*** Exercise materials ***

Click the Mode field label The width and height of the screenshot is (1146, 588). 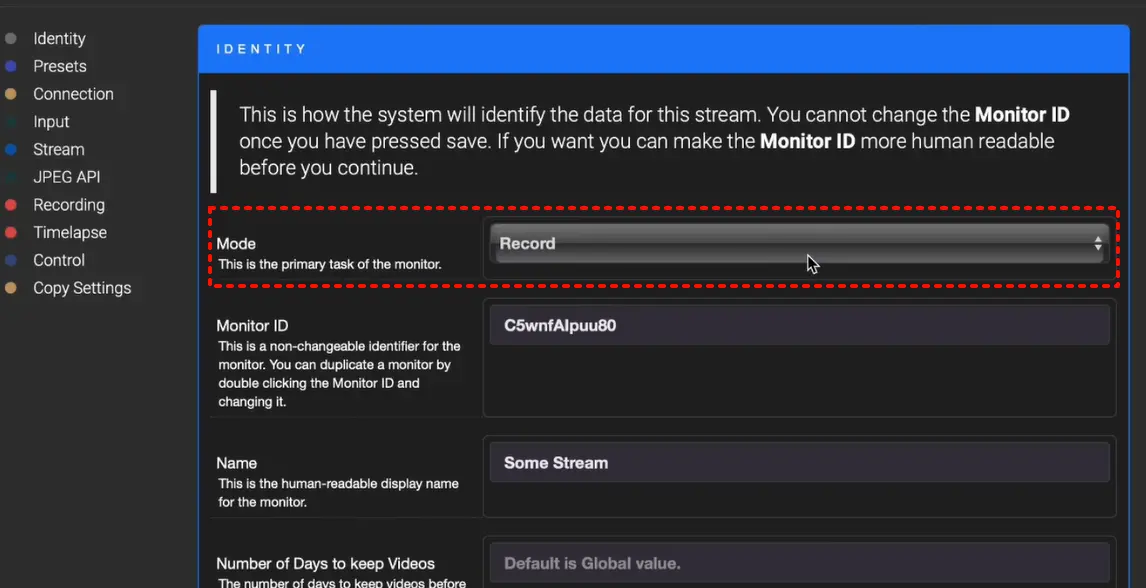coord(236,243)
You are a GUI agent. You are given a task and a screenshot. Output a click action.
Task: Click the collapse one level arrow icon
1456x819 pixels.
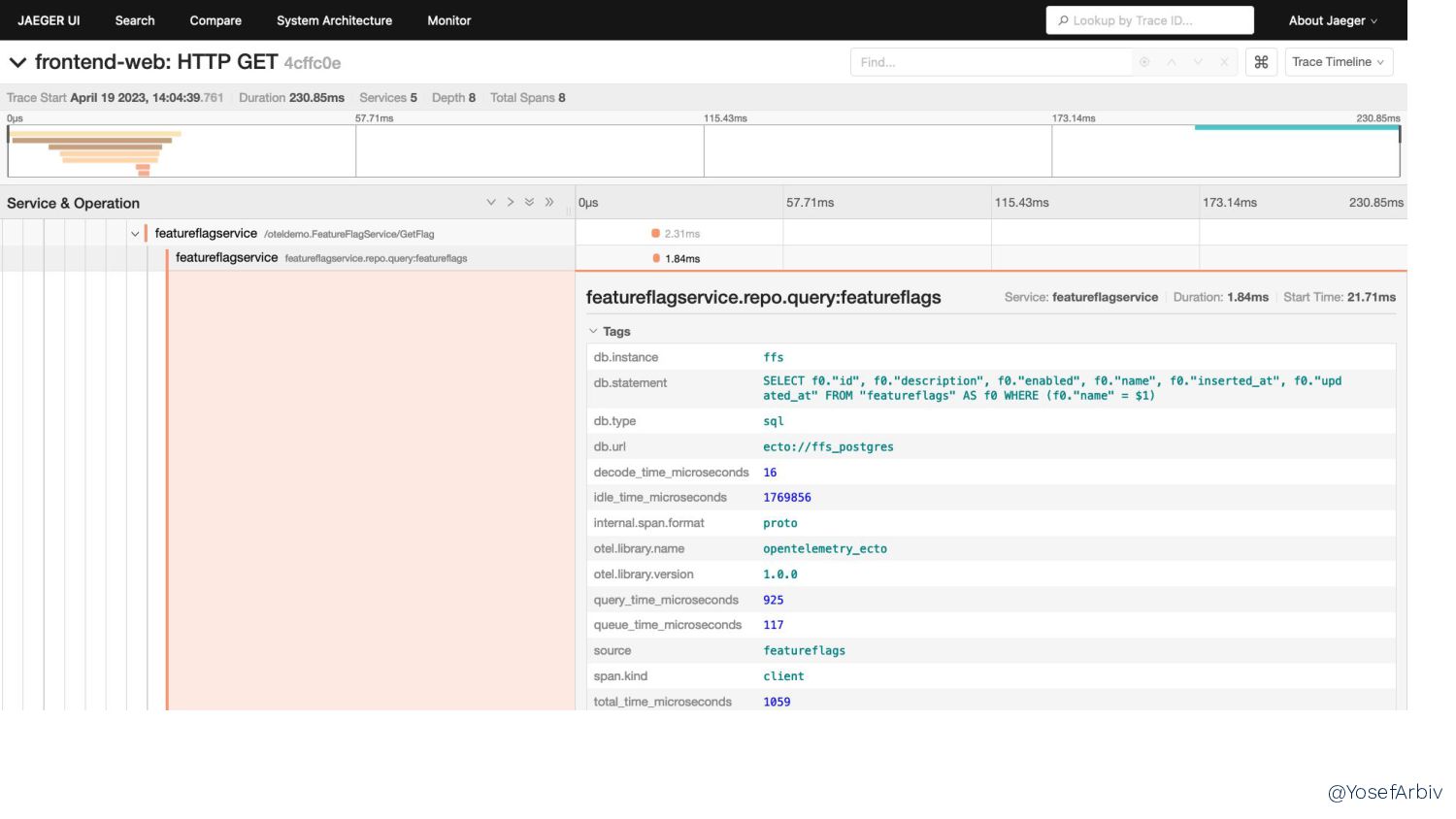(x=511, y=203)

*** End of Exercise materials ***

* [Brief] Beginning at the line that contains "Task: Click the collapse one level arrow icon" and ending at the last line of the data, return each line exactly; no picture belongs in the copy.

* [Solution below]
Task: Click the collapse one level arrow icon
1456x819 pixels.
(x=511, y=203)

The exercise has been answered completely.